## Extrait cité:
·····
No church in the wild, feat. Jawad

Human beings in a mob
What’s a mob to a king? What’s a king to a god?
What’s a god to a non-believer who don’t believe in anything?
Will he make it out alive? Alright, alright, no church in the wild

JAY-Z & Kanye West; No Church in the wild

The fault, dear Brutus
Is not in our stars
But in ourselves
That we are underlings.

William Shakespeare; Julius Caesar

Et Dieu dans tout ça ?

Jacques Chancel, Radioscopie, avec Georges Marchais

Aujourd’hui, je fonctionne comme ces DJs solicités par les fêtards pour passer tel ou tel titre, là, maintenant, tout de suite. Certes, la plupart du temps, il faut se méfier du premier venu qui vient, jovial, verre à la main et à moitié titubant, demander à ce qu’on passe illico les Démons de minuit. Mais il arrive aussi que la bonne proposition arrive au bon moment dans la bonne oreille de l’ambianceur (c’est à dire celle qui n’est pas accaparée par son casque), et que public, conseiller festif et performer communient dans une belle harmonie d’intentions et de moyens mis en oeuvre.

C’est ce qui s’est passé quand, il y a quelques jours, Jawad m’a envoyé un court mail qui montrait que, tout simplement, il avait lu ce que j’avais envoyé les jours précédent. Voici ce qu’il disait :

« Je ne comprend pas quand Sarte dit « Si Dieu n’existait pas, tout serait permis » et « si Dieu existe tout de demeure possible ». Je ne comprend pas car par exemple dans toutes les religions, Dieu ne permet pas le meurtre, mais le meurtre demeure quand même possible sur terre. »
·····
## Jeu de données:
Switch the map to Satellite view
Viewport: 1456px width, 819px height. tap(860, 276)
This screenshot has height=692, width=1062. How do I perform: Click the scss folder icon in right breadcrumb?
·····
## Exercices:
[1] Reformulez sous forme de liste plus brève le paragraphe de l'extrait qui commence par « Aujourd'hui, je fonctionne comme ces DJs », en gardant ses faits principaux.
[2] Renommez « Brutus » en « Cassius » en recopiant un passage de l'extrait : commencez aux mots qui contiennent « JAY-Z & Kanye » et arrêtez-vous après « mis en oeuvre. ».

## Réponses par exercice:
[1]
- L'auteur se compare aujourd'hui aux DJs à qui les fêtards demandent de passer un titre sur-le-champ.
- Il faut souvent se méfier du premier venu, jovial, verre à la main et à moitié titubant, qui réclame illico les Démons de minuit.
- Il arrive pourtant que la bonne proposition parvienne au bon moment à la bonne oreille de l'ambianceur, celle que son casque n'accapare pas.
- Public, conseiller festif et performer communient alors dans une belle harmonie d'intentions et de moyens.

[2]
JAY-Z & Kanye West; No Church in the wild

The fault, dear Cassius
Is not in our stars
But in ourselves
That we are underlings.

William Shakespeare; Julius Caesar

Et Dieu dans tout ça ?

Jacques Chancel, Radioscopie, avec Georges Marchais

Aujourd’hui, je fonctionne comme ces DJs solicités par les fêtards pour passer tel ou tel titre, là, maintenant, tout de suite. Certes, la plupart du temps, il faut se méfier du premier venu qui vient, jovial, verre à la main et à moitié titubant, demander à ce qu’on passe illico les Démons de minuit. Mais il arrive aussi que la bonne proposition arrive au bon moment dans la bonne oreille de l’ambianceur (c’est à dire celle qui n’est pas accaparée par son casque), et que public, conseiller festif et performer communient dans une belle harmonie d’intentions et de moyens mis en oeuvre.